REQUIREMENT 1 - In the essay about Harry, what year did Maria and the writer marry?
REQUIREMENT 2 - Pick up the essay about Harry after its last sentence and write on in the same first-person voice.

Harry's words, his confession, makes me ask, "Who is more worthy to be King? The first son or the second son? Who has suffered the most for his people?" Harry is a man who lost his mother to White Privilege and a man who almost lost his wife to it. That he lost title, privilege, and fortune doesn't seem to bother him.

Harry elegantly and with candor has given voice to White male angst. He has a masterful command of rhetoric to be able to speak elegantly with candor. Elegance implies a feminine delicacy and candor implies masculine rigor. It's difficult to bring both together and make it sound natural. It's instinctual. He must have inherited that gene from his mother. It would be as difficult for him to break through the veil of amber jelly that has been his lens from birth as it would be for a commoner like me to look through my own lens that makes me want to say, "How could someone who has so much be so ungrateful and for what, a mixed race gal from California?" Poor judgement.

I am sure that is exactly what my family, my aunts and uncles, and neighbors and family friends thought when I walked away from a lucrative business and surrendered my East Fallowfield, landed-gentry identity to marry my wife from Puerto Rico. "Well, Richie has always been a little strange. Too smart for his own good. No common sense."

Harry's story reminds me so much of what happened when I married out of my race. Harry's family didn't give him what he needed emotionally. My family didn't give us what we needed emotionally. Reassurance. We didn’t need a red carpet but we didn't need the family to ask me to give back the key to the house that I had had since sixth grade. My family took away and even though Harry renounced, in reality, whatever he thought was due him was taken before he had time to denounce it. His due was taken the second he married out of his race.

Maria and I married in 1988. By 1993 I was out of the business. I loved the nursery business. I used to walk the fields and look at those trees as if they were my children. Why not? It was my foot that shovel-broke the soil and my hands that tucked them in the dirt. It took years to withdraw and recover. It was my wife who filled the void. She made me a man.

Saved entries

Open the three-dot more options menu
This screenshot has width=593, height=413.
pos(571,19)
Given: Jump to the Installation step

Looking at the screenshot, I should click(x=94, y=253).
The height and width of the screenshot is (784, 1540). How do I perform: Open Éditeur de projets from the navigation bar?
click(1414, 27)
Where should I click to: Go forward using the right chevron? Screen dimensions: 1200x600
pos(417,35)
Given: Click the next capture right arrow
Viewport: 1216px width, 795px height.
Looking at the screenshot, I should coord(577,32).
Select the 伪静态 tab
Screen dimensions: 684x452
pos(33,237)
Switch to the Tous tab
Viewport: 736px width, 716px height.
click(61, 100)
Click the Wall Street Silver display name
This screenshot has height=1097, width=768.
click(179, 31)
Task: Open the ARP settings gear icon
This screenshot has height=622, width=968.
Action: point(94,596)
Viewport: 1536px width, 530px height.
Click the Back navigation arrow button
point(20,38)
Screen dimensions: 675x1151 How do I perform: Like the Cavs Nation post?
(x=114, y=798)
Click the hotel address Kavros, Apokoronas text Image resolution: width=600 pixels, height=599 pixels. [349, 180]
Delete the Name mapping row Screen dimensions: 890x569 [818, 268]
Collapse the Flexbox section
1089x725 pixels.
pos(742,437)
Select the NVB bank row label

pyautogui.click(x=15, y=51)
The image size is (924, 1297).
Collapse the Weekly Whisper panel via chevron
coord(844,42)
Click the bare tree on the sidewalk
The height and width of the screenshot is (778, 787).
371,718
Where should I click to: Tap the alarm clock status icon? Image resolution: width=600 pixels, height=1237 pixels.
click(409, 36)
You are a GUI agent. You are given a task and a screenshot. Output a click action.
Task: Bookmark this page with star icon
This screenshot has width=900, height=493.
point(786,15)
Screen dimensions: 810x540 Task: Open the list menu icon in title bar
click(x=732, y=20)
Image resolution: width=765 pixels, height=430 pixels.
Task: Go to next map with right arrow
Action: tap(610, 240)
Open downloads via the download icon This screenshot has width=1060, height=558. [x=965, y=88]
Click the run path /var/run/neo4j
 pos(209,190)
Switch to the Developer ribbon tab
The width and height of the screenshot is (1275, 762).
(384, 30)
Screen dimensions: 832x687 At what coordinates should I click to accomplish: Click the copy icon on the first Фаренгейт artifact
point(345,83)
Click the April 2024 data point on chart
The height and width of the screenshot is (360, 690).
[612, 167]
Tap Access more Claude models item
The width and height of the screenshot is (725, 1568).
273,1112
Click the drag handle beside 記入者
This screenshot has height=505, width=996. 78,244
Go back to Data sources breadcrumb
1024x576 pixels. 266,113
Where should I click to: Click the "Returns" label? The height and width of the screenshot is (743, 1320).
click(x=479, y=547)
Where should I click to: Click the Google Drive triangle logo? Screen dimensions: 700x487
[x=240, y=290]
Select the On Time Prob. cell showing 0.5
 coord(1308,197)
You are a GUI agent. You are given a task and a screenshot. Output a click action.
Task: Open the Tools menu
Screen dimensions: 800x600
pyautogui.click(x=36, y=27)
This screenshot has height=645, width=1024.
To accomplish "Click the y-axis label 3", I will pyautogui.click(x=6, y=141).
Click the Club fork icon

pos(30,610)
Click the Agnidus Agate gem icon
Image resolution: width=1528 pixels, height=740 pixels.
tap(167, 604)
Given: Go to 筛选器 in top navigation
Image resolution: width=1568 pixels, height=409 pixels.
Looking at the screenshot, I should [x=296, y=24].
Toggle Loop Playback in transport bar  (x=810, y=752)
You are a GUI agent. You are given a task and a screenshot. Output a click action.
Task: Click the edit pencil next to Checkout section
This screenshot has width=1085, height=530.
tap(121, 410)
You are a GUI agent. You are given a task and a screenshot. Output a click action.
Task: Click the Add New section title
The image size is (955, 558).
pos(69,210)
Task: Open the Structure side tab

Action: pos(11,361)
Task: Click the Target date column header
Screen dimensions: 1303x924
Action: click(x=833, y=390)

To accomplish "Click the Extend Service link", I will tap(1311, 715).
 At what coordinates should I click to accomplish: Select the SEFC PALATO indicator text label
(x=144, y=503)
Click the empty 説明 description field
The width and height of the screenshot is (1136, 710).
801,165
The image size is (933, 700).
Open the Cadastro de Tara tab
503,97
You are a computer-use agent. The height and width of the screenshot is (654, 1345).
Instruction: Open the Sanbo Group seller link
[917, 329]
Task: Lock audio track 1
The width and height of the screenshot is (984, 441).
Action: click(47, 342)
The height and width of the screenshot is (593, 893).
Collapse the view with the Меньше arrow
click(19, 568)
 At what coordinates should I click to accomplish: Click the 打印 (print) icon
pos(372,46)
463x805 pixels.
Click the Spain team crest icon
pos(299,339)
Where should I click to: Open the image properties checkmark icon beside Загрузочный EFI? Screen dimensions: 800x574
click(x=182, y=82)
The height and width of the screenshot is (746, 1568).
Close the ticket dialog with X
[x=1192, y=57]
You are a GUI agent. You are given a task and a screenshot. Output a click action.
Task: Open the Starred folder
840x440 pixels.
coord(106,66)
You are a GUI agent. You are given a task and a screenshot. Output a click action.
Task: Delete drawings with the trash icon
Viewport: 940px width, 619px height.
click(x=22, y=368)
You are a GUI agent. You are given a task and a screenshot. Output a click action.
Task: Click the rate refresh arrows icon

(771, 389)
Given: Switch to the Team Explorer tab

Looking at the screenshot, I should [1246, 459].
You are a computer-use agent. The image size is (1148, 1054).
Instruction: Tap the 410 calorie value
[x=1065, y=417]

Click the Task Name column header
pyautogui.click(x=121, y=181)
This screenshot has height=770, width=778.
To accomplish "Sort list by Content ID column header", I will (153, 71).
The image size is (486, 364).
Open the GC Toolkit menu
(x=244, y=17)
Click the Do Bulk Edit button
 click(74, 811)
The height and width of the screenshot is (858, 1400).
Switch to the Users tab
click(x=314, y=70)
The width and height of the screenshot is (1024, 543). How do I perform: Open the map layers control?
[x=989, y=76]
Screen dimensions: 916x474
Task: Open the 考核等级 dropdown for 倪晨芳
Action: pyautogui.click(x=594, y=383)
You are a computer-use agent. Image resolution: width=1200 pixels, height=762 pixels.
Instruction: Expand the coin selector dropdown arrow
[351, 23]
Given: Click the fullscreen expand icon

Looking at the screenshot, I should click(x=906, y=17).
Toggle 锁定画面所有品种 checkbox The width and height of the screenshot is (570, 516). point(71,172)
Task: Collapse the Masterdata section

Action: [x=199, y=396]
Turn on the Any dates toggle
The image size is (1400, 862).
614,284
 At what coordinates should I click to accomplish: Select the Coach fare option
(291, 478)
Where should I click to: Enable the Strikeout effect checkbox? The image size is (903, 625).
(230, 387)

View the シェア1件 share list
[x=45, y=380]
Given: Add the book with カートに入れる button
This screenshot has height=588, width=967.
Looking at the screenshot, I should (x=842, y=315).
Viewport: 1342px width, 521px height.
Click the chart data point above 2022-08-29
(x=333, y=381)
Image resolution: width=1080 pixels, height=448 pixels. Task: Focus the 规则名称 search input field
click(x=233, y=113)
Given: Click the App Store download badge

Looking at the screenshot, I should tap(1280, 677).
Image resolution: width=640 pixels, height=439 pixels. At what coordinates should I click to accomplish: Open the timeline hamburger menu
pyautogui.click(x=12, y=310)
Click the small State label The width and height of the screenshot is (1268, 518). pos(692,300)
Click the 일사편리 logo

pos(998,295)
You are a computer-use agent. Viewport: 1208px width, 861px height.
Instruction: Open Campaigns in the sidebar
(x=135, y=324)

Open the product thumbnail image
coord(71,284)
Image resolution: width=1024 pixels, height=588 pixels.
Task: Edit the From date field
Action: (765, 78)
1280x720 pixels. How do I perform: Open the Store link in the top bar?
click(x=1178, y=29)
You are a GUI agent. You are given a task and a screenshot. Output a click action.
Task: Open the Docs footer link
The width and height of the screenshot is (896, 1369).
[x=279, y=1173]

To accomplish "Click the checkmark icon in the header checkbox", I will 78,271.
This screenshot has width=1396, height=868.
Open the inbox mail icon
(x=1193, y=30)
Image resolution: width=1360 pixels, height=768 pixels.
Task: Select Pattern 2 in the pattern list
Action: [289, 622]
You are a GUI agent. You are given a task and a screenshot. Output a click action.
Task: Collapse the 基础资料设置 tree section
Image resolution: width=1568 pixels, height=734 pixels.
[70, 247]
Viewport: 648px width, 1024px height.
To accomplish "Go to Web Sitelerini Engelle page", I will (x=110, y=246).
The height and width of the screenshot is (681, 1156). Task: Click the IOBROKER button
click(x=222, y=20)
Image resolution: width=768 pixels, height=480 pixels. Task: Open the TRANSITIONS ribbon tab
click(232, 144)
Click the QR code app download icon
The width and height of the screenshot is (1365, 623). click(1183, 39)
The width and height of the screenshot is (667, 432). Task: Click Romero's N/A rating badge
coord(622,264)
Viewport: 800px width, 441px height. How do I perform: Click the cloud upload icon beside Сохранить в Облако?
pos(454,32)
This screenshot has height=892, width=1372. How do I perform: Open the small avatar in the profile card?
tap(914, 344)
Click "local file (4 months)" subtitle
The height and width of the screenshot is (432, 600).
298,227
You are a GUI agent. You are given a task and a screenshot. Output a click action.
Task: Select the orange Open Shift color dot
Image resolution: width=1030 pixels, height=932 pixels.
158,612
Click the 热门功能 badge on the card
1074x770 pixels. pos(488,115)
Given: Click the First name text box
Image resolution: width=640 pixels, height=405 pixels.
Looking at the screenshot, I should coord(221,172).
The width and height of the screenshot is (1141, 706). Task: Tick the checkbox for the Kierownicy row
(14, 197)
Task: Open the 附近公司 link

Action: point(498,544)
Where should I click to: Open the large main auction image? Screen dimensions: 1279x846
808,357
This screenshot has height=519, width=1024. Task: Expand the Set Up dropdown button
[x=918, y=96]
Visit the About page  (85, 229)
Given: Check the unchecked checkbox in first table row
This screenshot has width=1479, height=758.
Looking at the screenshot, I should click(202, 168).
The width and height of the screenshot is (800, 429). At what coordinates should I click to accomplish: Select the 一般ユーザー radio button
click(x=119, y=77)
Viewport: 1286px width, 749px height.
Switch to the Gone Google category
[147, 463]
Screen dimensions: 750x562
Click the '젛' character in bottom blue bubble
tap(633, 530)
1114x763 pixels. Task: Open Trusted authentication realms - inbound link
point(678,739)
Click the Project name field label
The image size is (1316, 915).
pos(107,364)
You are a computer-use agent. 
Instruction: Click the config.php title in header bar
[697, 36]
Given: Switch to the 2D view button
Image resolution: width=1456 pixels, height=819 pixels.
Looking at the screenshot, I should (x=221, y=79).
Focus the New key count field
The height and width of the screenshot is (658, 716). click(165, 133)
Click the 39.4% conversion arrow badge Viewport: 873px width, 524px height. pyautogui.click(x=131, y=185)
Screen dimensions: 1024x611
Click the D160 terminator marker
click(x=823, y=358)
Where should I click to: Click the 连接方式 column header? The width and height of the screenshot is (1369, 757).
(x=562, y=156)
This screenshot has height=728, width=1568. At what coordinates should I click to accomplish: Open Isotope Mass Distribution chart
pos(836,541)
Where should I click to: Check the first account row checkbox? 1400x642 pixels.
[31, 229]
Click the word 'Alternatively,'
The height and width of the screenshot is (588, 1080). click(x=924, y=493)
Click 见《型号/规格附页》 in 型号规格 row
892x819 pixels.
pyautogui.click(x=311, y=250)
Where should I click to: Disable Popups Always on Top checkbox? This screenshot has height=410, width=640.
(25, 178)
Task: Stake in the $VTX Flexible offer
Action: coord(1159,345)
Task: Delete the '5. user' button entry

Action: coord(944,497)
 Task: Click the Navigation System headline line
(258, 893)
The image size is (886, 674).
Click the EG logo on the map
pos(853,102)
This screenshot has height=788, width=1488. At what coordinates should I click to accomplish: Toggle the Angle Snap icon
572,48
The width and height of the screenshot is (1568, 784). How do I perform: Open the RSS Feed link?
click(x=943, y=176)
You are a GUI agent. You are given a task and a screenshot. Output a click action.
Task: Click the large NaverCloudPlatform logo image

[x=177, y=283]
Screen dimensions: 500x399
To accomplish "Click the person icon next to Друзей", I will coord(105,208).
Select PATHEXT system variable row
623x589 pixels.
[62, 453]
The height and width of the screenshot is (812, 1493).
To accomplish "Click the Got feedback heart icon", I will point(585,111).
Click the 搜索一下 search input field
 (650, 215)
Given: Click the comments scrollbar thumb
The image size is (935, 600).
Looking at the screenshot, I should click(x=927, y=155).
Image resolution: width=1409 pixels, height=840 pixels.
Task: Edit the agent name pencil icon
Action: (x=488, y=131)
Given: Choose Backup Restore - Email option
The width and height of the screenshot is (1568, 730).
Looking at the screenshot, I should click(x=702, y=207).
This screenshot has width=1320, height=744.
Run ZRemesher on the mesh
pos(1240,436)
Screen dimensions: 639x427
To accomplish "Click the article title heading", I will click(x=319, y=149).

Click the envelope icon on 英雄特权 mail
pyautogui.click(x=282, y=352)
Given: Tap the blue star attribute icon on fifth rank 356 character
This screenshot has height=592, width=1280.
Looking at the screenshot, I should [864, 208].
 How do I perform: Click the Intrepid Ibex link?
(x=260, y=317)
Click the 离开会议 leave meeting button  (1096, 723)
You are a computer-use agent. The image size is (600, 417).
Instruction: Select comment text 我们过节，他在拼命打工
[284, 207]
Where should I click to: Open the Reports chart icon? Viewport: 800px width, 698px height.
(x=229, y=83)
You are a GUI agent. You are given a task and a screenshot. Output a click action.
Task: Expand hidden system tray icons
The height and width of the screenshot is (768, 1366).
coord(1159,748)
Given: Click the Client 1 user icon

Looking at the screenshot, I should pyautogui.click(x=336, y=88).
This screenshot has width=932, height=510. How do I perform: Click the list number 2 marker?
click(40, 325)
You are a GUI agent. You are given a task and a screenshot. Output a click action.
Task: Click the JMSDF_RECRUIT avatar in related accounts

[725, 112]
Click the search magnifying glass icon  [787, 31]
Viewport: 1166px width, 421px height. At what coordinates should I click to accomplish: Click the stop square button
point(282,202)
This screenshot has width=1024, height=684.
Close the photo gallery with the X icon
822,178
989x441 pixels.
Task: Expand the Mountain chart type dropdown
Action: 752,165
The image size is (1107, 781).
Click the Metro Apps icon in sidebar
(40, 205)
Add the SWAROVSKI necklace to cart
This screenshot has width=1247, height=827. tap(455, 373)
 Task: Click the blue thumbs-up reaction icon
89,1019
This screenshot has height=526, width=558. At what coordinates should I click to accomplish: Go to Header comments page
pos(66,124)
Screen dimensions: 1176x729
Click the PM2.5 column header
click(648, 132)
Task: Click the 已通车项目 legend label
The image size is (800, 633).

TASK RESULT 1 - 1988

TASK RESULT 2 -
We became estranged from my family. We stopped going to "the house." Stopped going to their picnics. Stopped going to Holiday dinners. Stopped celebrating birthdays with them. My mother delivered Christmas presents like an UPS delivery driver. She had no time to open gifts with the kids. She had just enough time to smoke a cigarette and be back on the road. We had stopped swimming in the pool because they restricted our use. They wanted to be sure I didn't bring any Puerto Ricans except my wife and stepdaughter.

Between 1993 and 2013, I doubt if I spoke 100 words to my father and when I did he would focus on watching the TV, pasting stamps in his collection, or gazing out the window into the corn field. Even on his death bed, when he had very little body energy left, I said to him, "Dad I forgive you." He mustered enough to lift the side of his mouth as if snarling. He died in silence with me at the side of his bed. Silent.

I had become an anathema to my father. He could forgive my sister marrying a Catholic but not me for marrying someone with a lesser White pedigree. Race was the red line in the sand. I crossed it.

Don't cry for me. It's the best thing that ever happened to me. It removed what the Hindus call the Veil of Maya. My experience not only showed me what I shouldn't believe but it also showed me how people can make other people believe in illusions; illusions handed down from family, friends, and country.

My experience also gave me a greater faith. It taught me how to honor my mother and father and at the same time proved to me that a man must be the head of his own household [Gen. 2:24]; not the head of the household in terms of domination but in terms of placing someone else before everything as God has ordained it. It is the wife who comes even before the parents and the husband must exemplify the moral character of his home. That might mean rejecting the moral character of his parents' home.

Wednesday, ‎September ‎14, ‎2022

Source

The Me You Can't See: Prince Harry on Meghan Markle [TV series episode]. (2021, May 17). In O. Winfrey & P. Harry (Executive Producers), The Me You Can't See. Apple TV+.

I want to thank Ms. Laurie Shannon-Bailey for sharing this video with me and inspiring this essay.